El Tri is a Mexican rock band from Mexico City fronted by Alex Lora. It is a spinoff of Three Souls in My Mind, formed in 1968. The group is regarded as influential in the development of Mexican rock music.

Over the years, El Tri's sound has touched on several different styles including rock, psychedelic rock, hard rock, acoustic rock, blues-rock, and blues. The group has enjoyed moderate success garnering numerous gold-certified albums in Mexico.

Band history

Three Souls in My Mind

The name "Three Souls in My Mind", now commonly noted by its initials TSIMM, was initially chosen as a nod towards conventions for long band names in rock and roll.
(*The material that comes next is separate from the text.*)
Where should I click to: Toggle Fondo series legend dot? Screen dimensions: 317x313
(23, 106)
Originally composed of Alejandro Lora on bass, Memo Berea on rhythm guitar and vocals, Ernesto de Leon on lead guitar, and Carlos Hauptvogel on drums, the band has been accompanied on some albums by Arturo Labastida on saxophone and Carlos Martinez on trumpet.  Sergio Mancera also played guitar on some albums. They performed their first public engagement in October, 1968, and released 15 albums on the RAFF record label before officially changing their name and lineup in 1985.
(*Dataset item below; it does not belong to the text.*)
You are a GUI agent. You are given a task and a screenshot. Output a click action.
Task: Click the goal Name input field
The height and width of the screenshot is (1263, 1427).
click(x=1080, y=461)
As rock in Mexico was originally seen as 'inauthentic' when sung in Spanish, Three Souls mostly sang covers of American rock and blues songs in English.  However, at the Festival de Avándaro, often called "Mexico's Woodstock", they crossed over, singing first in English, then in Spanish.  From then on they recorded primarily in Spanish, writing most of their own songs.  When asked why they switched to Spanish, Lora replied that it was important for the audience to understand the messages of the songs.  While Three Souls had a popular following among the younger generation while singing in English, changing attitudes toward rock pushed the band to perform in the 'hoyos fonquis', where the lower classes held semi-chaotic rock shows."  Singing in his original language and for a new, energetic, young, and discontented audience, Lora's songs began reflecting more of the reality of the daily lives of average Mexicans.

El Tri
In 1985, TSIMM split into Three Souls in My Mind with Carlos Hauptvogel and El Tri with Alex Lora. Under Hauptvogel, TSIMM went to record 4 studio albums and one compilation with considerable success and El Tri from Alex Lora became the first Mexican rock band to have a Gold certified record with their album "Simplemente", which contains their first single: "Triste Canción". In 1986 their song "Vicioso del rocanrol" became a hit in Peru, topping radio charts, which opened the way to 2 concerts in Plaza de Toros Acho, where they returned one year later for a tour in 7 cities. In the same year the band was invited by Miguel Ríos to participate in the First Iberoamerican Rock Encounter at the Sports Palace of Madrid, Spain; alongside the most representative bands of countries like Chile, Venezuela, Argentina and Spain. By 1992, the band's albums were consistently going Gold in Mexico. In 1993, the band released one of their signature songs, Pobre Soñador, which became their breakout song for the SouthAmerican market, specifically, Argentina. The promotional video gained heavy rotation on the music channels.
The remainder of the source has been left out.